▸ Consigne 1
Pouvez-vous réécrire tous les enregistrements en remplaçant "screenshot" par "capture", sans rien modifier d'autre et en omettant les images ?

━━━━━ Texte fourni ━━━━━

Roy d'Angleterre, se ainsi ne le faictes, je suis chief
de guerre ; en quelque lieu que je attandray voz gens en France,
se ilz ne veulent obéir, je les feray yssir, veuillent ou
non ; et se ilz veulent obéir, je les prendrai à mercy,
Croiez que s'ilz ne veulent obéir, la Pucelle vient pour
les occire. Elle vient de par le roy du ciel, corps pour corps,
vous bouter hors de France ; et vous promet et certiffie la Pucelle
que elle y fera si gros hahay, que encore a mil ans en France ne
fut veu si grant, se vous ne lui faictes raison. Et croiez fermement
que le roy du ciel lui envoiera plus de force que ne sarez mener
de touz assaulz à elle et à ses bonnes gens d'armes.
Entre vous, archiers, compaignons d'armes gentilz et
vaillans (1), qui estes devant Orleans,
alez vous en en vostre païs, de par Dieu ; et se ainsi ne le
faictes, donnez vous garde de la Pucelle, et de voz domages vous
souviengne. Ne prenez mie vostre opinion, que vous ne tenrez mie
France du roy du ciel, le filz sainte Marie ; maiz le tendra le
roy Charles, vray héritier, à qui Dieu l'a donnée,
qui entrera à Paris en belle compaignie. Se vous ne créez
les nouvelles de Dieu et de la Pucelle, en quelque lieu que vous
trouverons, nous ferrons dedens à horions, et si verrons
lesquelx meilleur droit auront, de Dieu ou de vous.

━━━━━ Extraits d'enregistrements ━━━━━

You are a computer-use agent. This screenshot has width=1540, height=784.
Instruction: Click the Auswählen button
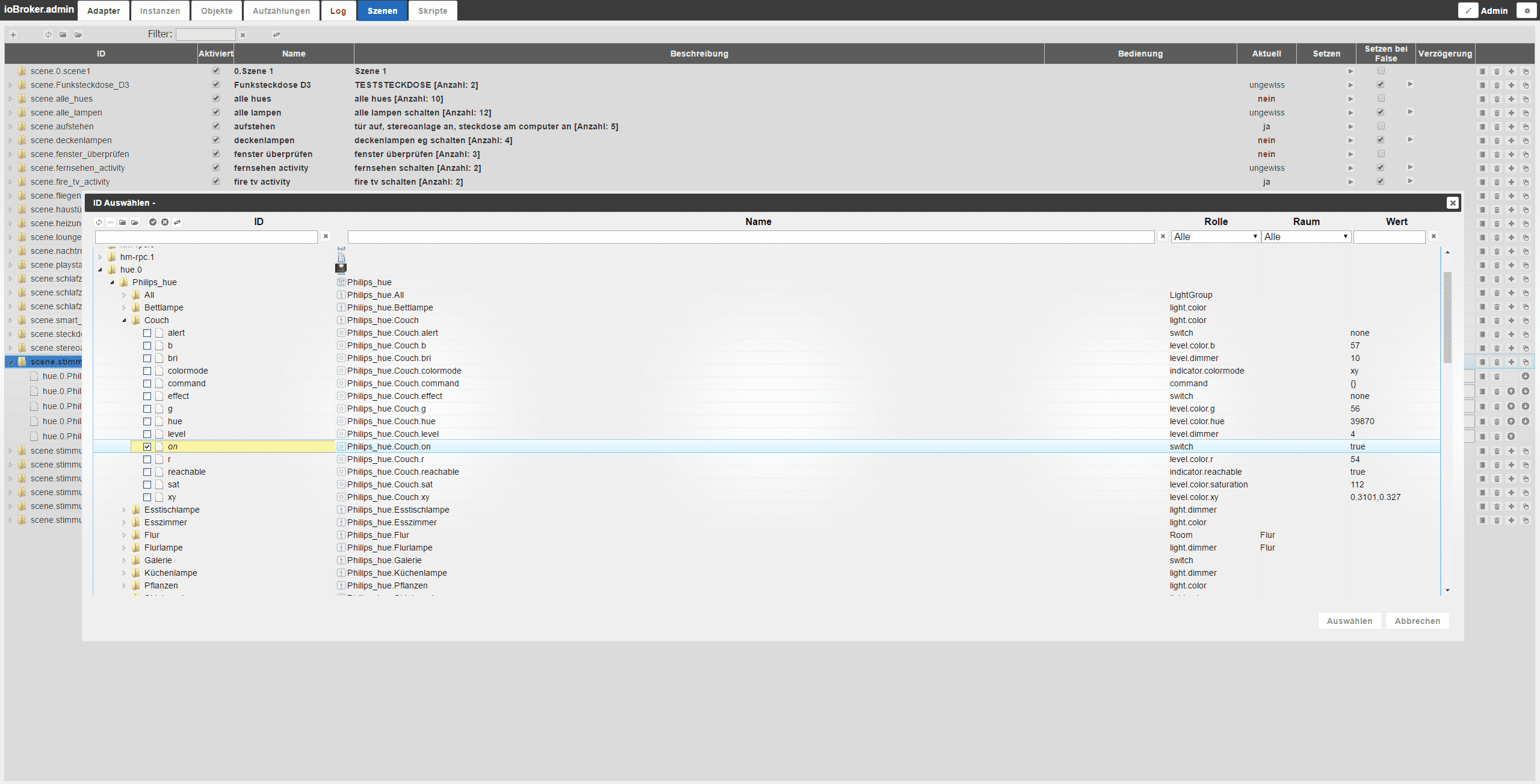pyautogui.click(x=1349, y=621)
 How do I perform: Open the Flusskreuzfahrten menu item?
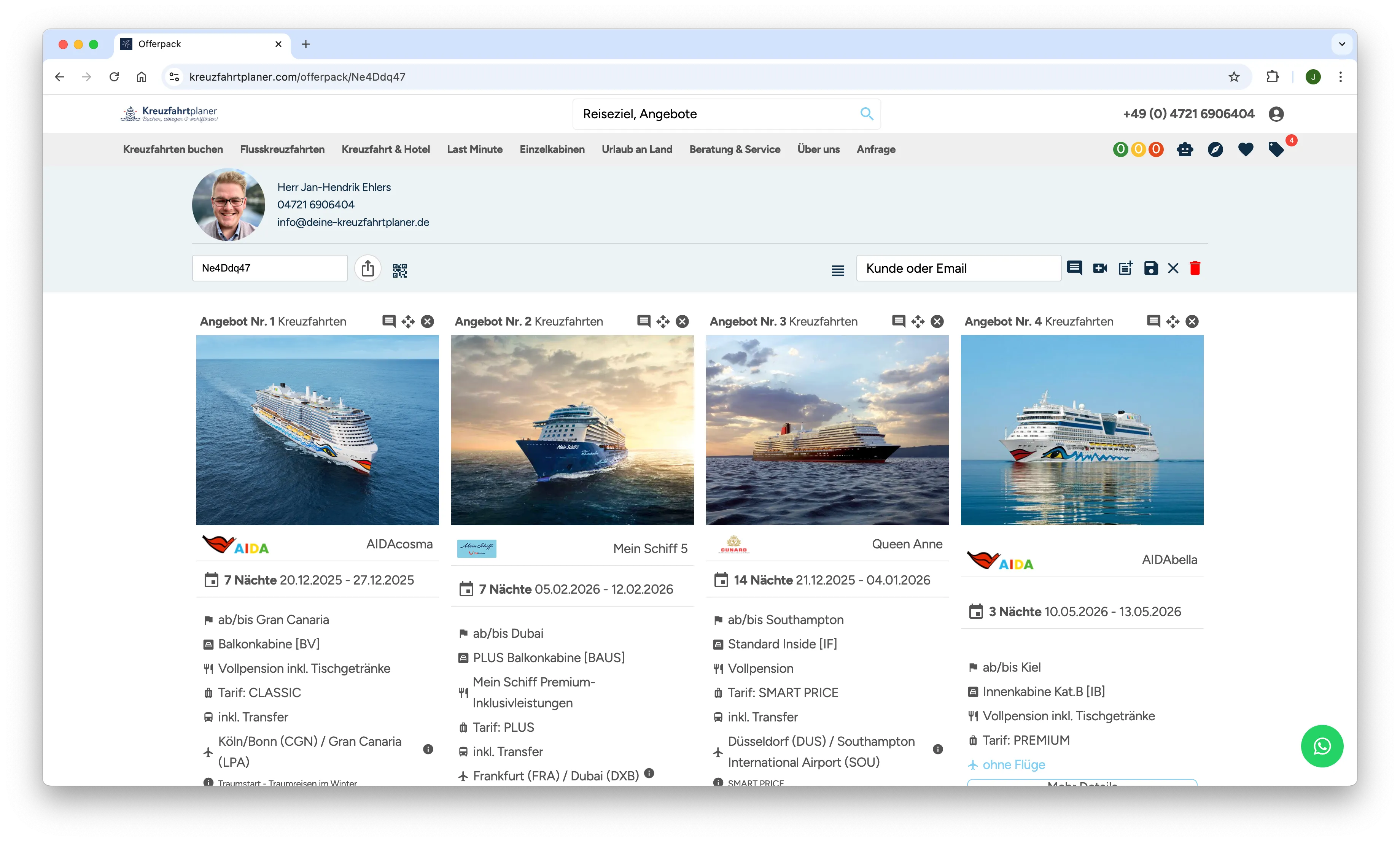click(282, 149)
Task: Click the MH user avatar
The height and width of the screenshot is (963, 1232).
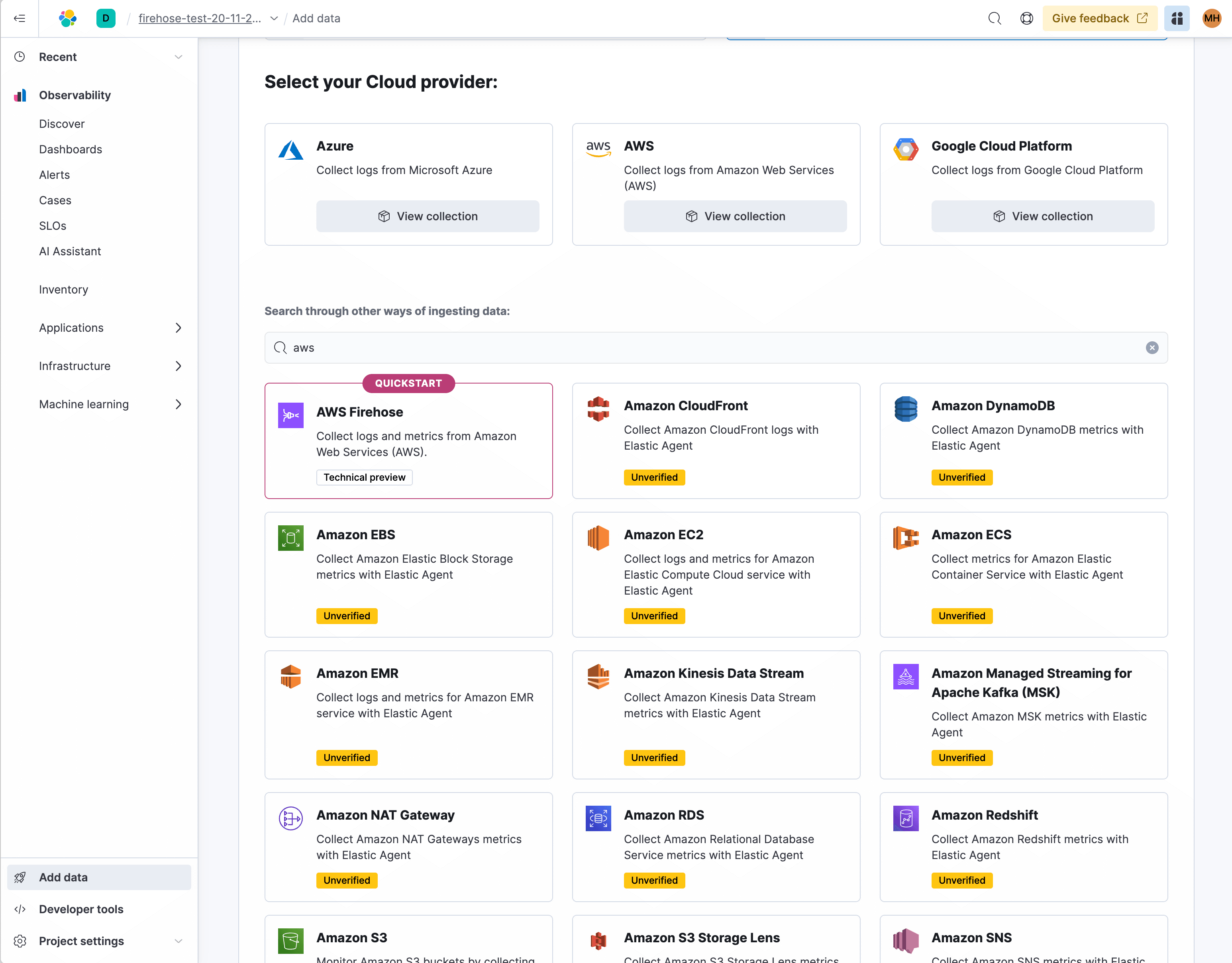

━━━━━

▸ Consigne 2
D'après le texte fourni :
(a) De par qui la Pucelle vient-elle ?
(b) Devant quelle ville se trouvent les archers auxquels le texte s'adresse ?
(c) Qui tiendra la France, selon le texte ?

▸ Résultat attendu 1
You are a computer-use agent. This capture has width=1540, height=784.
Instruction: Click the Auswählen button
pyautogui.click(x=1349, y=621)
 How do I perform: Open the Flusskreuzfahrten menu item?
click(282, 149)
Task: Click the MH user avatar
The height and width of the capture is (963, 1232).

▸ Résultat attendu 2
(a) De par le roi du ciel.
(b) Devant Orléans.
(c) Le roi Charles, vrai héritier, à qui Dieu l'a donnée.